Daniel Loeb’s Third Point gained nearly $400m in a bullish bet on the outcome of the US election, positioning the billionaire as one of the hedge fund winners from recent market gyrations.
A Financial Times analysis of regulatory filings and an investor letter from Mr Loeb show the hedge fund manager stood to gain from the market reaction to the election result that had wrongfooted some investors.
Jitters knocked around 6 per cent off the S&P 500 between mid October and the day before the election with traders preparing themselves for a bout of intense turbulence in the wake of the poll.
What actually materialised was one of the biggest post-election bounces in history, with the S&P 500 soaring 7 per cent last week alone.
Mr Loeb told his fund’s clients several weeks ago that he had maintained his exposure to stocks — a much larger bet on rising prices than falling prices — as election day loomed, according to a letter seen by the FT.
In a video call with investors from his home office around that time, Mr Loeb had explained how, as a result of the firm’s research and use of data providers, he was not overly worried about the effect of the election on markets, said a person who had seen the call. Many fund managers had eschewed making bets on the election, having been burnt by Donald Trump’s shock win in 2016 and the ructions that followed it.
Mr Loeb’s $13.5bn-in-assets hedge fund gained 4.3 per cent between November 1 and 4, a period that included the big bounce on the day immediately after the election, when investors cheered the prospect of a Joe Biden presidency restrained by a divided Congress, regulatory filings showed.
Mr Loeb has since made around a further $200m, taking gains this month to a total of around $600m, or 7 per cent.

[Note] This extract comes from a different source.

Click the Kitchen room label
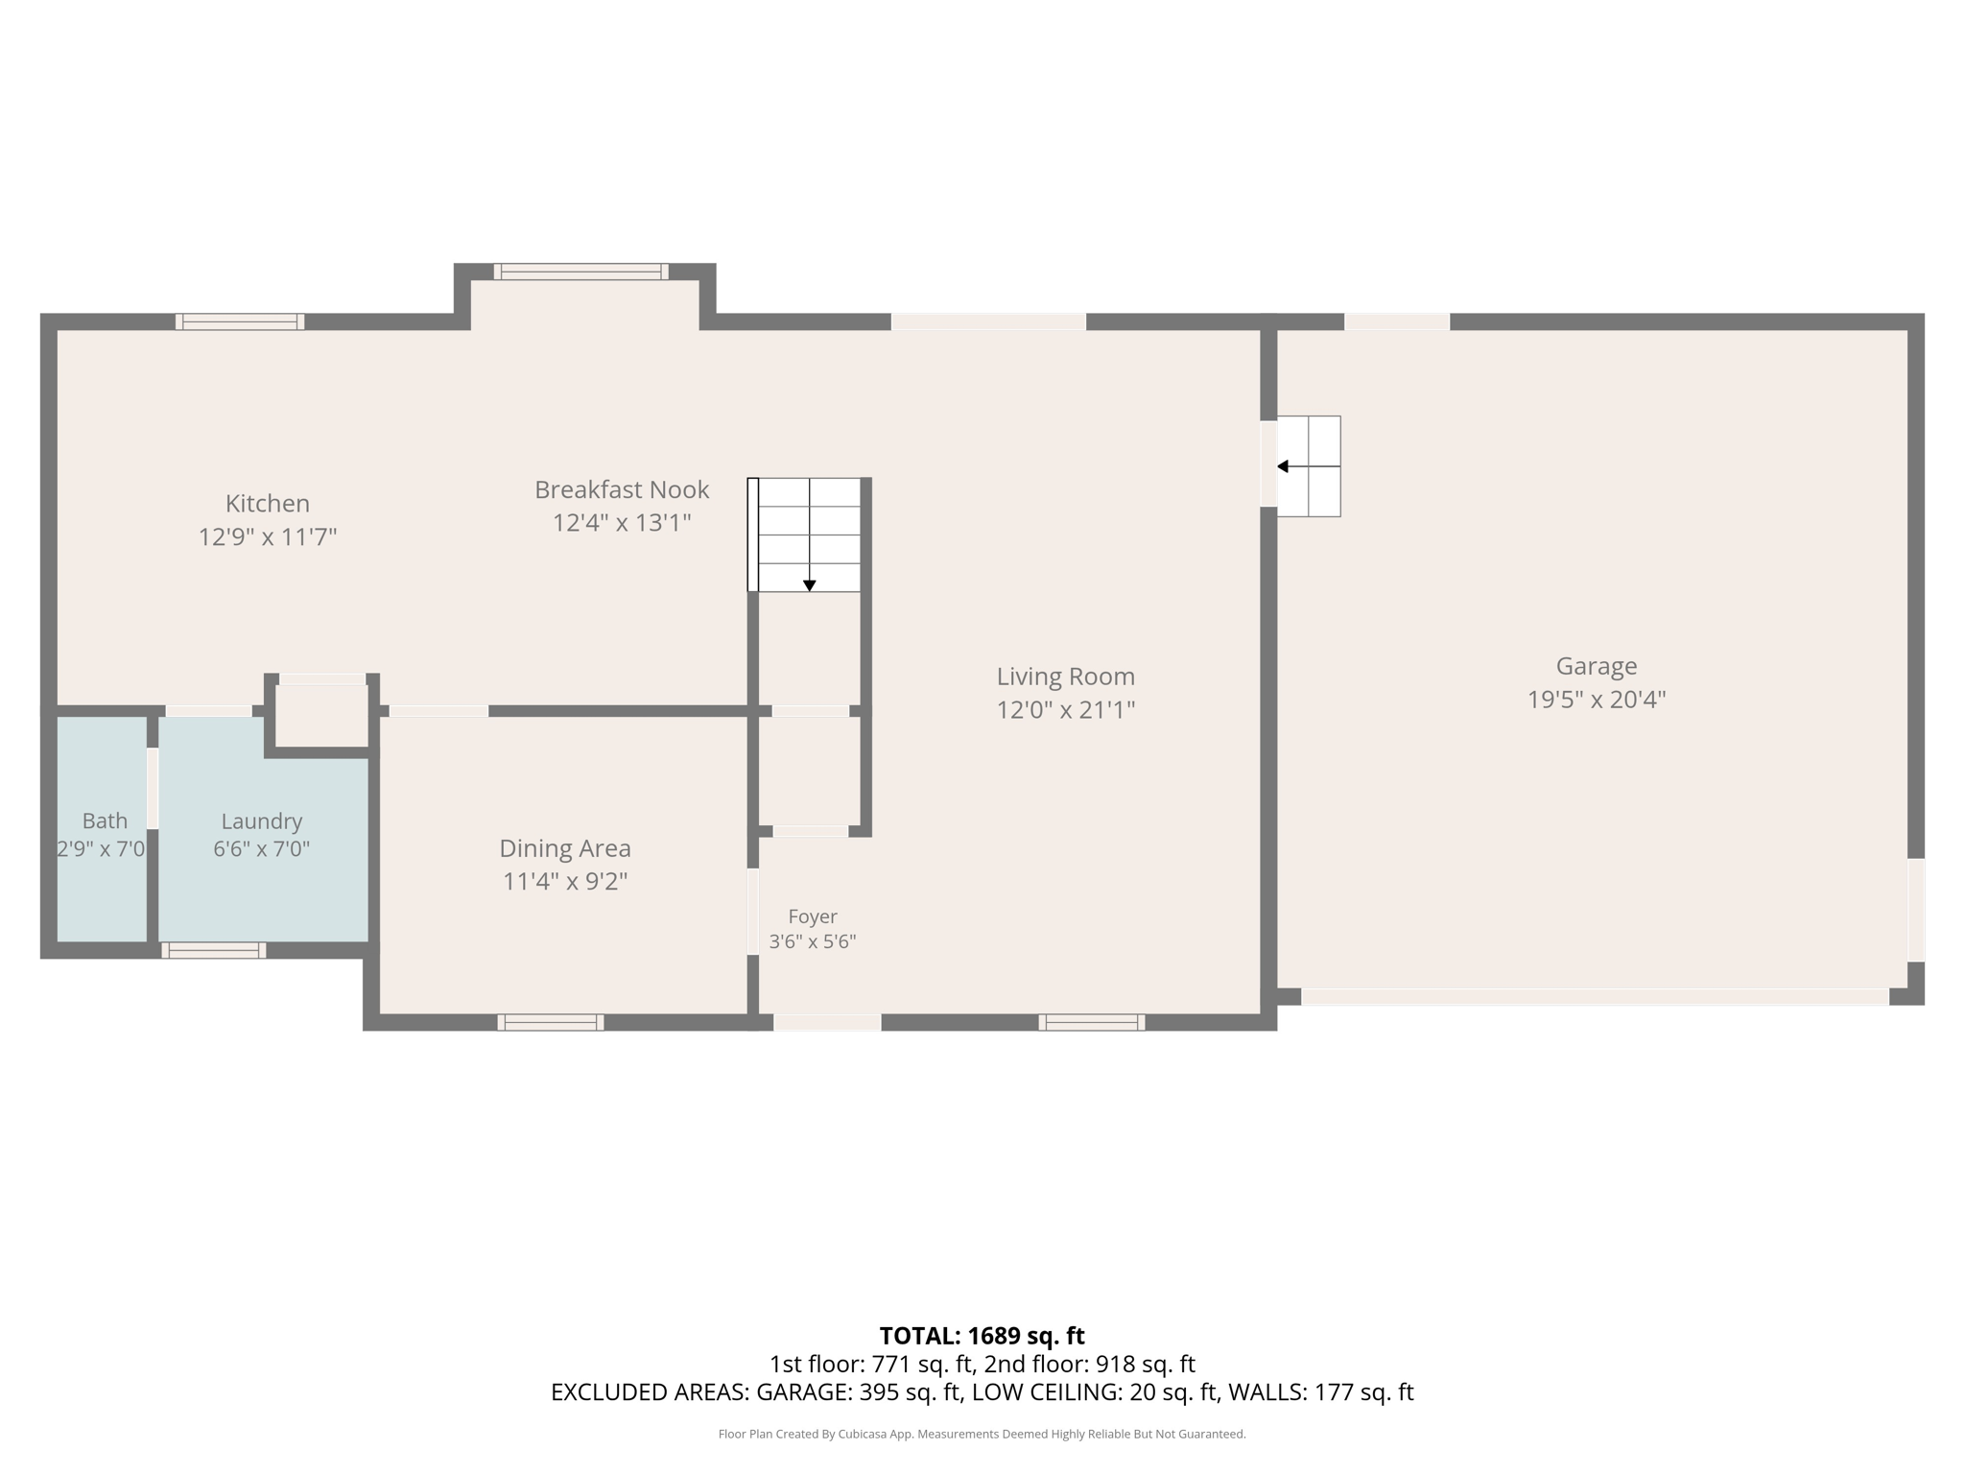tap(267, 504)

His fund was helped by Monday’s rally that lifted some of his biggest holdings such as Prudential and Walt Disney. Third Point did not respond to a request for comment.
Jeffrey Talpins positioned for Pfizer vaccine jolt
Jeffrey Talpins, a billionaire hedge fund manager, also positioned himself for the big rotations in markets over the past week.
Having profited from bets on falling stocks since late summer, the secretive Element Capital founder announced to clients in a letter dated October 26 that he had switched to a positive stance, wagering that the results from drug giant Pfizer’s phase 3 vaccine trials would stun investors.
“Our view is that the results will not only exceed the necessary 50 per cent threshold for efficacy, but will surprise to the upside by realising the higher end of efficacy expectations at a 75-90 per cent level,” Mr Talpins wrote in the letter, a copy of which has been seen by the FT. “This development would obviously be favourable for equity markets,” he added.
Pfizer and BioNTech on Monday announced their vaccine had been found to be more than 90 per cent effective, well above the expectations of many investors.
The reaction in global equity markets was fierce. The US benchmark S&P 500 rose as much as 3.9 per cent to hit an intraday record high, before closing 1.2 per cent higher. In Europe, the Stoxx 600 gained 4 per cent in its best day since May.
Mr Talpins, a low-profile figure who charges some of the industry’s highest fees at his $16bn-in-assets fund, had until recently been betting stocks looked expensive and that there would be little positive news on the pandemic. His bet had primarily been against European stocks, given the “less aggressive” fiscal and monetary support in the region than in the US.
However, in the October letter, which came a week before the US election, he said he expected “sizeable potential catalysts over the coming days that could be very supportive for equity markets”, without naming a specific region. He added that the vaccine news would mean “the dialogue [among investors] will shift toward a resumption of more normal economic activity levels”.
Element Capital did not respond to a request for comment.